16〜考察と、エクレールと、大和撫子〜
学校を後にした私と流花ちゃんは、宣言どおりケーキ店『シュプラン』へと足を運んだ。
いつもの帰路とは反対方向、すなわち隣町の市街地の方面へバスで揺られること十五分。新幹線も通る大きな駅の傍にポツンと建つ可愛らしい店舗こそ、最近新しく出来た有名チェーン店、シュプランの新店舗である。
「おぉ、相変わらず混んでるねぇ。こりゃ店で食べるのはチト厳しいかな?」
「そうかもねぇ……」
夕方という人の賑わう時間なだけあって、店の入り口には流花ちゃんの言うとおり長蛇の列が出来ていた。
この繁盛ぶりだと、店頭でケーキを手に入れるのも至難の業だろう。ましてやテーブルに座ってゆっくりするなど、一目見ただけで無理だと断言できる。
私たちは素直に行列の最後部に並び、ゆっくりと、しかし確実に進む順番を待ち続ける。ざっと数えて三十人くらいだから……下手すれば一時間はかかるかなぁ。
「さって……とりあえずテイクアウトは確定だな。
んじゃあ順番待ちの暇潰しに、さっきの出来事の経緯でも聞こうかねぇ?」
「暇潰しって……まぁいいけどさ。
えっとね――」
それからと言うものの、私はあの一本桜の下で起きた出来事を洗いざらい話した。
昼休みに柿崎君に呼び出されたこと、その場所で告白されたこと、そして仁君の死をバカにしたこと。

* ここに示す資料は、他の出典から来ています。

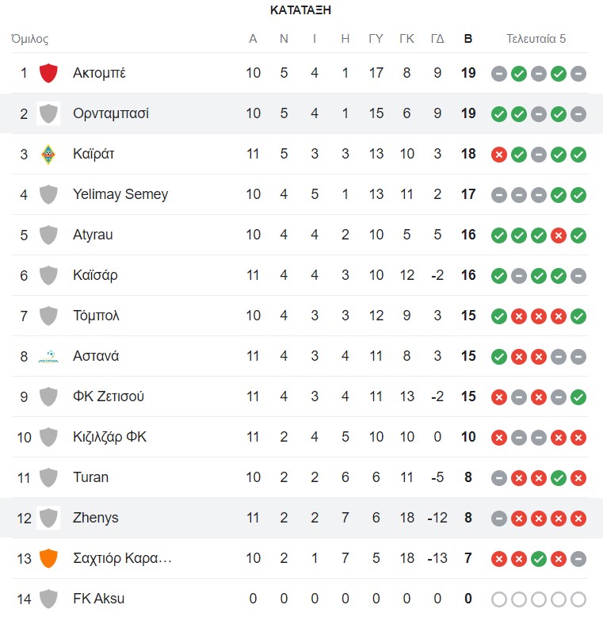Click the orange Shakhtyor Karagandy crest
The height and width of the screenshot is (624, 603).
coord(48,558)
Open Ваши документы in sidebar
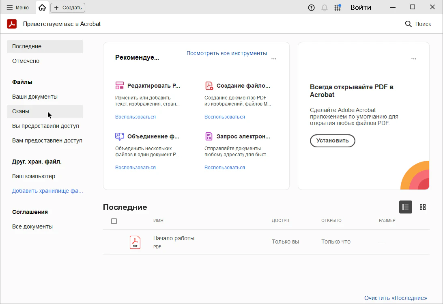This screenshot has width=443, height=304. pos(35,97)
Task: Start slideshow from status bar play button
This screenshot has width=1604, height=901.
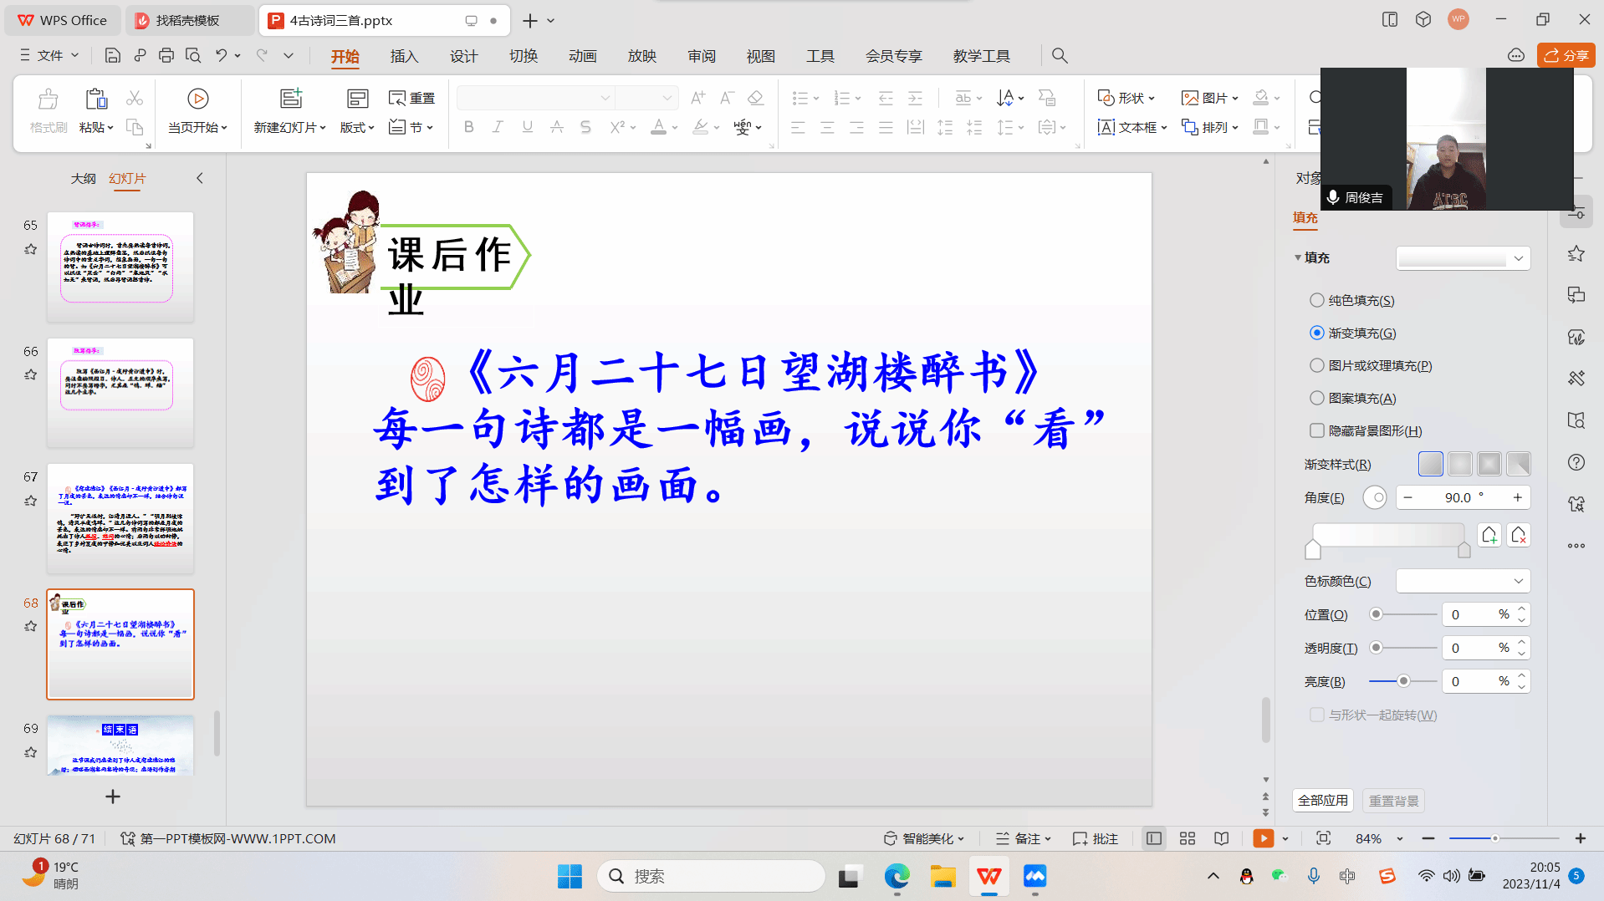Action: [1263, 838]
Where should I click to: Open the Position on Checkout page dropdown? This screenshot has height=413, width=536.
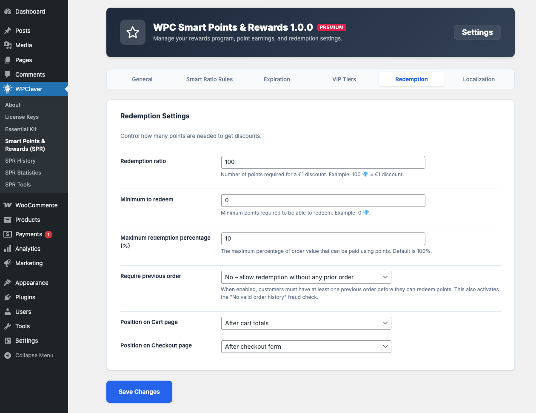[306, 347]
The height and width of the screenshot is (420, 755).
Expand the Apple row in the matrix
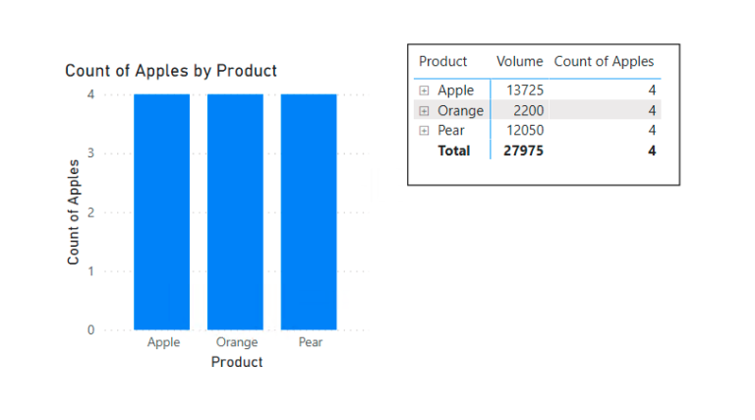(425, 90)
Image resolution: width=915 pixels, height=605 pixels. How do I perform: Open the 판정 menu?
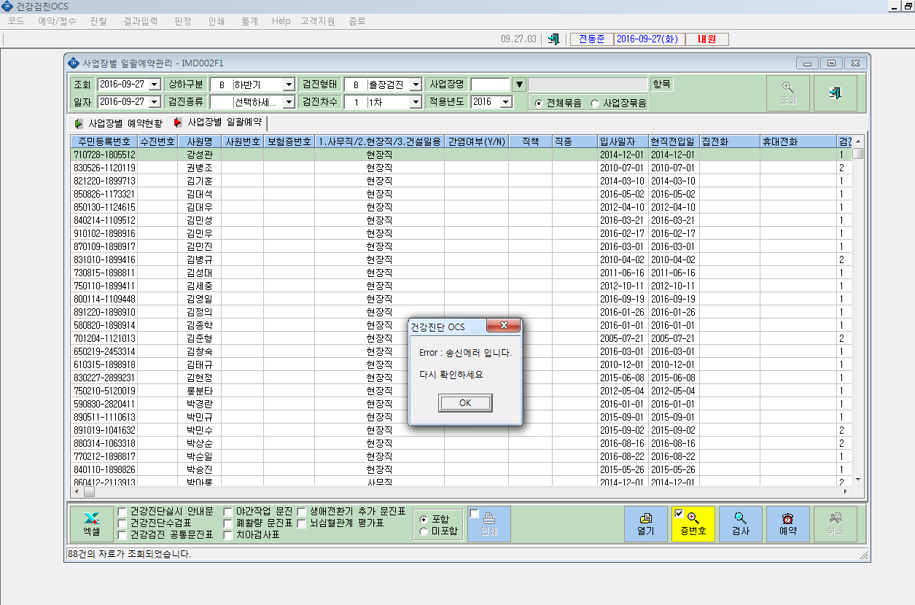pos(183,21)
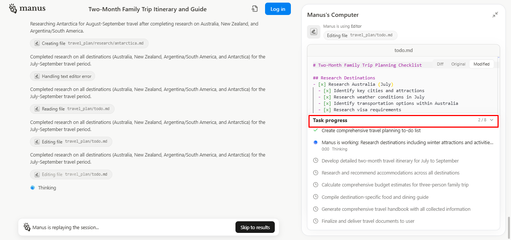511x240 pixels.
Task: Click the Manus logo icon
Action: [x=13, y=9]
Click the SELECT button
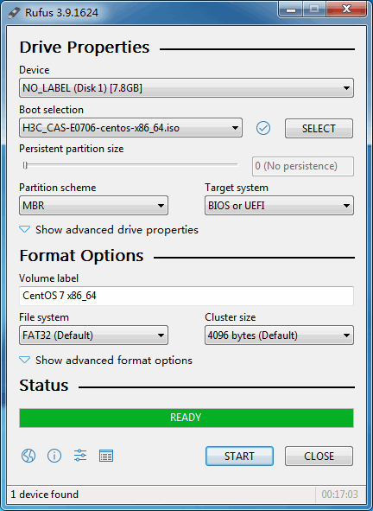The height and width of the screenshot is (511, 373). tap(319, 129)
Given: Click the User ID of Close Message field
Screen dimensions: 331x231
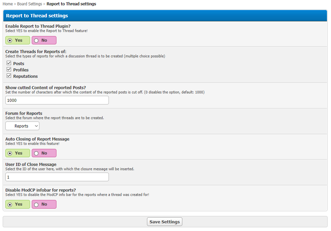Looking at the screenshot, I should coord(57,177).
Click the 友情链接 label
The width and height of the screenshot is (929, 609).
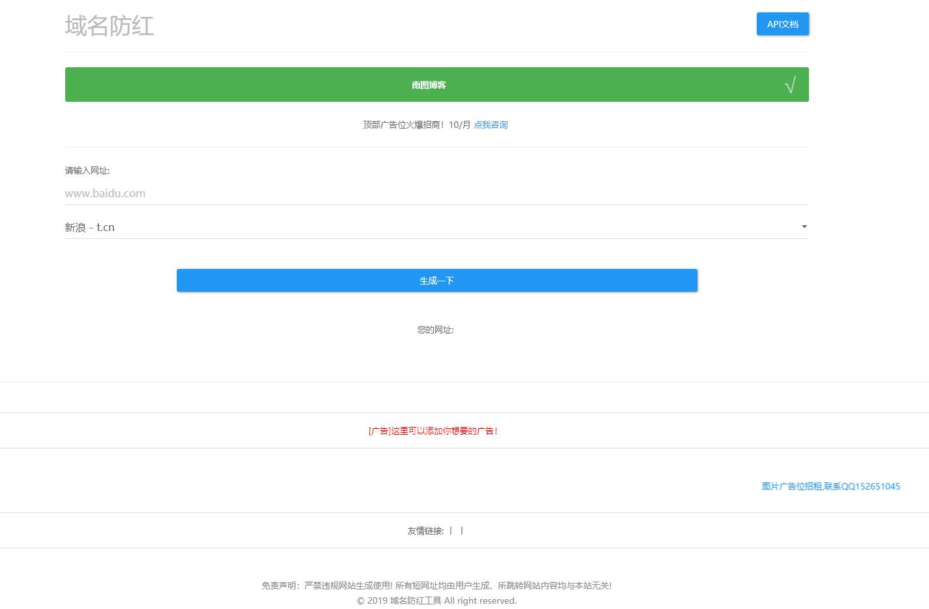(x=425, y=531)

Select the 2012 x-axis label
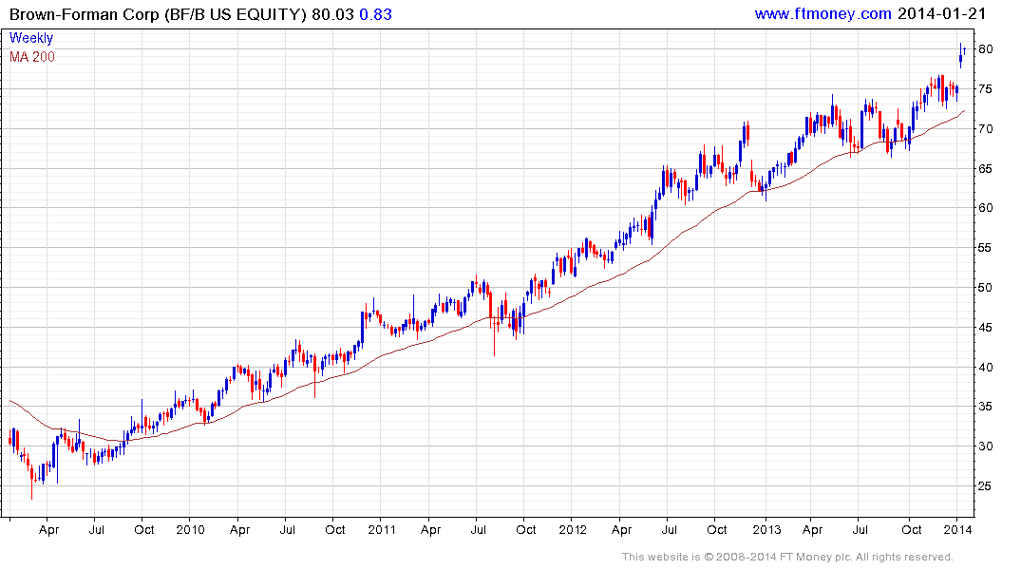click(573, 529)
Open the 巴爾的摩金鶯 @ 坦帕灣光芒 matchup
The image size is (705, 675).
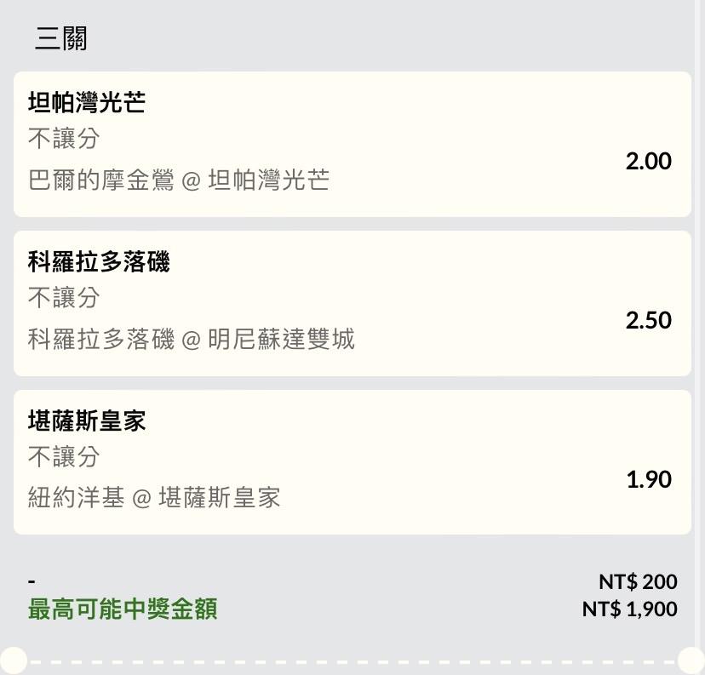coord(179,180)
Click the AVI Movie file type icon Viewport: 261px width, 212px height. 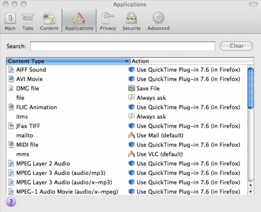click(11, 79)

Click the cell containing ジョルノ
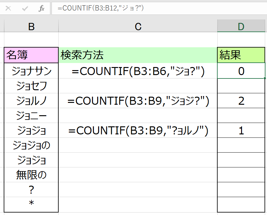tap(31, 101)
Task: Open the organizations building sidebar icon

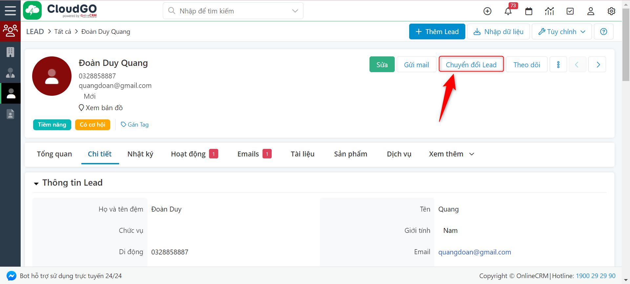Action: (x=10, y=52)
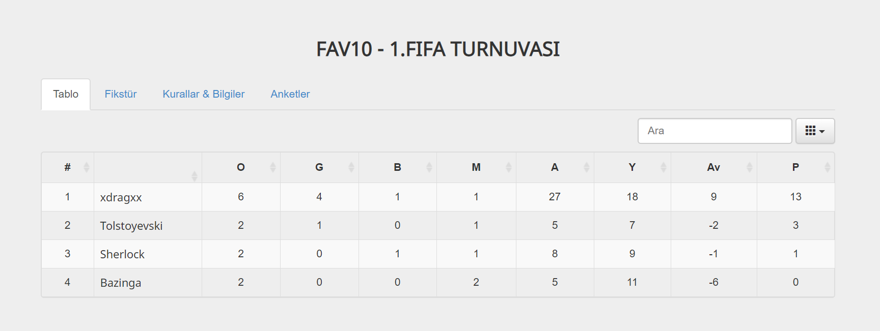
Task: Click the Tolstoyevski player name
Action: pyautogui.click(x=131, y=226)
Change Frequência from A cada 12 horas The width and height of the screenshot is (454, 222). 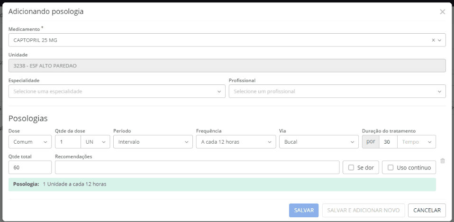[236, 142]
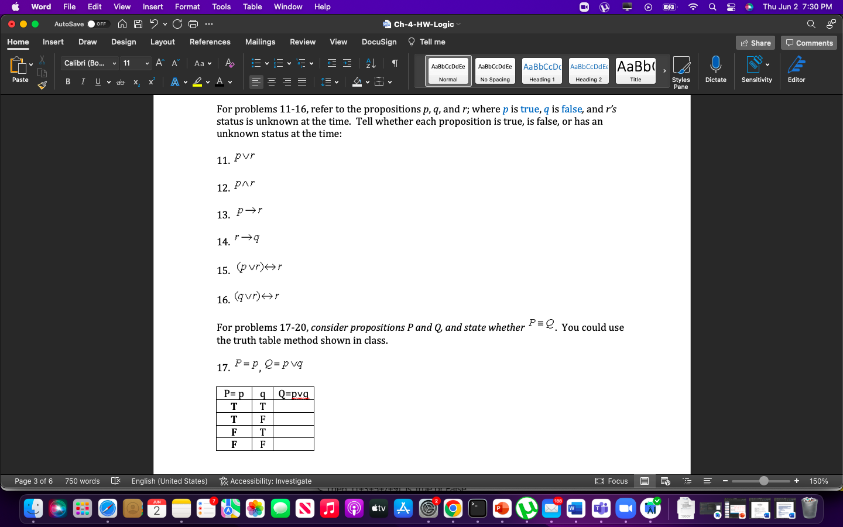Click the 750 words counter

82,481
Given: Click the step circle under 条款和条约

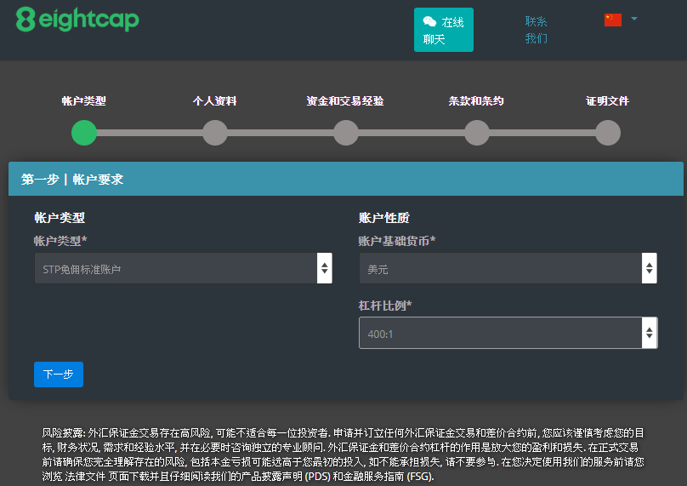Looking at the screenshot, I should coord(477,133).
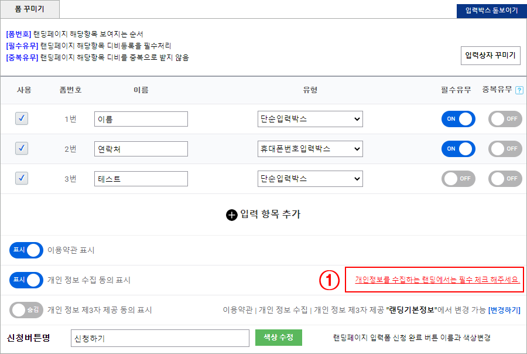Select the 폼 꾸미기 tab

30,9
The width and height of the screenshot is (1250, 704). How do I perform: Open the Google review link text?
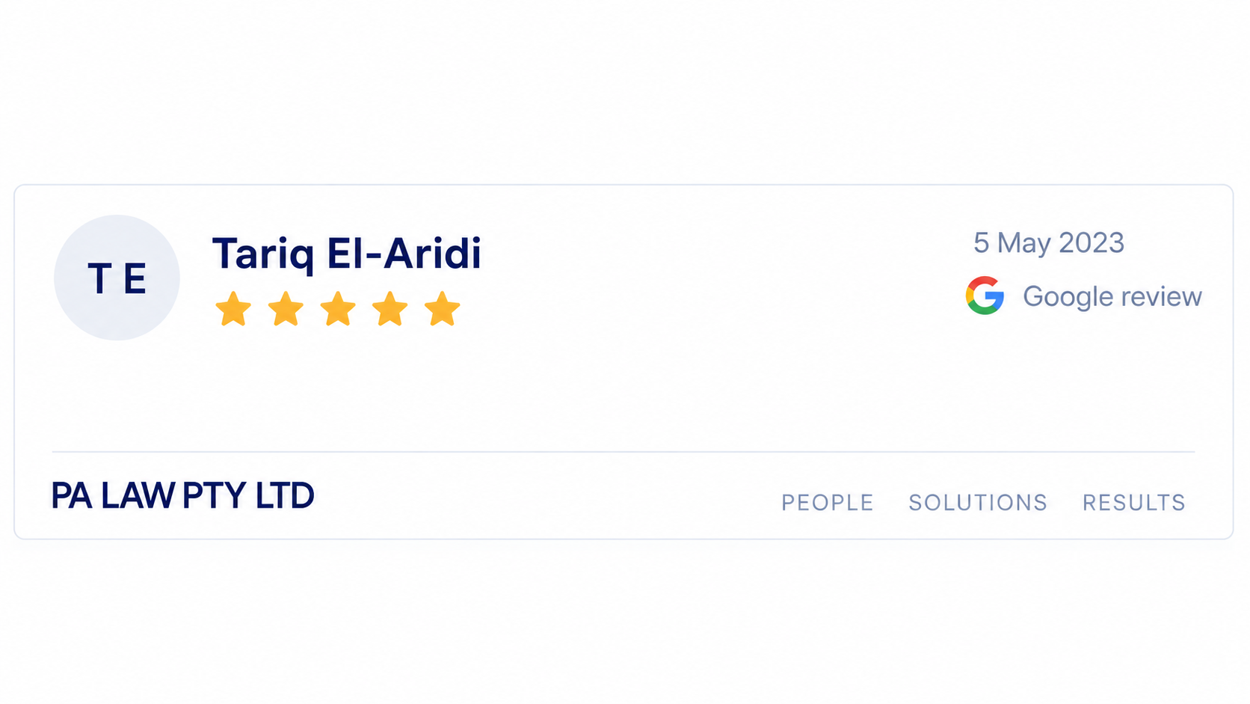(1112, 297)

思い出すだけで腹立たしいし悲しい出来事だったけど、それを察してか流花ちゃんはただ黙って話を聞いてくれた。いつもはガサツな流花ちゃんだけど、こういうときは本当に頼りになる相談役なのだ。
「――と、こんな感じ。先に手を出したのは確かに私が悪いけどさ……」
「そっかそっか、そりゃあ辛かったな。私も同じ立場だったら、きっとビンタどころかぶん殴ってるよ。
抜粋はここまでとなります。